#  Comparison of Segmentation Methods on X-ray Microtomography Data

This notebook evaluates and compares three segmentation approaches applied to X-ray Microtomography (Micro-CT) images:

1. **Pre-trained U-Net** – A convolutional encoder–decoder widely used in biomedical segmentation.  
2. **Vision Transformer (ViT)** from *timm* – A transformer-based model adapted for image segmentation.  
3. **Cross-Teaching Ensemble** – A hybrid method where U-Net and ViT exchange pseudo-labels during training and produce a combined prediction.
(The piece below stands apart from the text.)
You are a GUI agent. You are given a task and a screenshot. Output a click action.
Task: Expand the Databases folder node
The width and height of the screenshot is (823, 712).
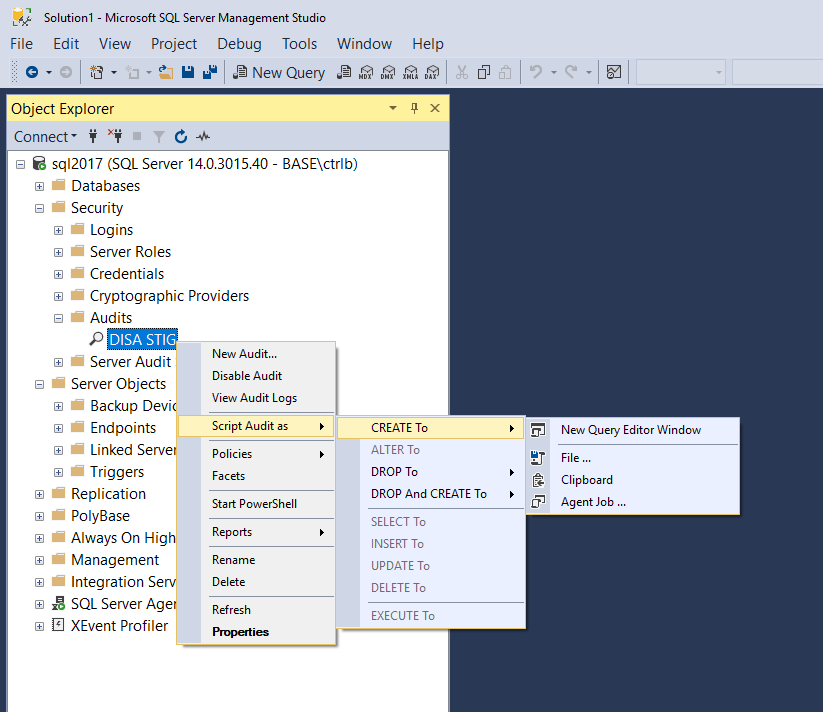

The goal is to benchmark these models on the same dataset, assess their segmentation quality using metrics such as Dice score and IoU, and visualize qualitative differences through sample predictions. This provides insight into how classical CNN-based, transformer-based, and ensemble methods perform on Micro-CT segmentation tasks.


Imports

In [10]:
from glob import glob
import matplotlib.pyplot as plt
import numpy as np
import os
from PIL import Image
import pandas as pd
import torch
import torch.nn as nn
from torch.utils.data import Dataset, DataLoader
from torchvision import transforms
import torch.nn.functional as F
from torch.utils.data import Dataset
import timm
from skimage.filters import threshold_otsu
from sklearn.metrics import confusion_matrix
from sklearn.metrics import jaccard_score

device = "cuda" if torch.cuda.is_available() else "cpu"
device

'cpu'

Load and Visualize Data

In [11]:

# ============================================================
#   Helper: Read image as grayscale float32 numpy array
# ============================================================
def load_image(path):
    img = Image.open(path).convert("L")
    return np.array(img).astype(np.float32)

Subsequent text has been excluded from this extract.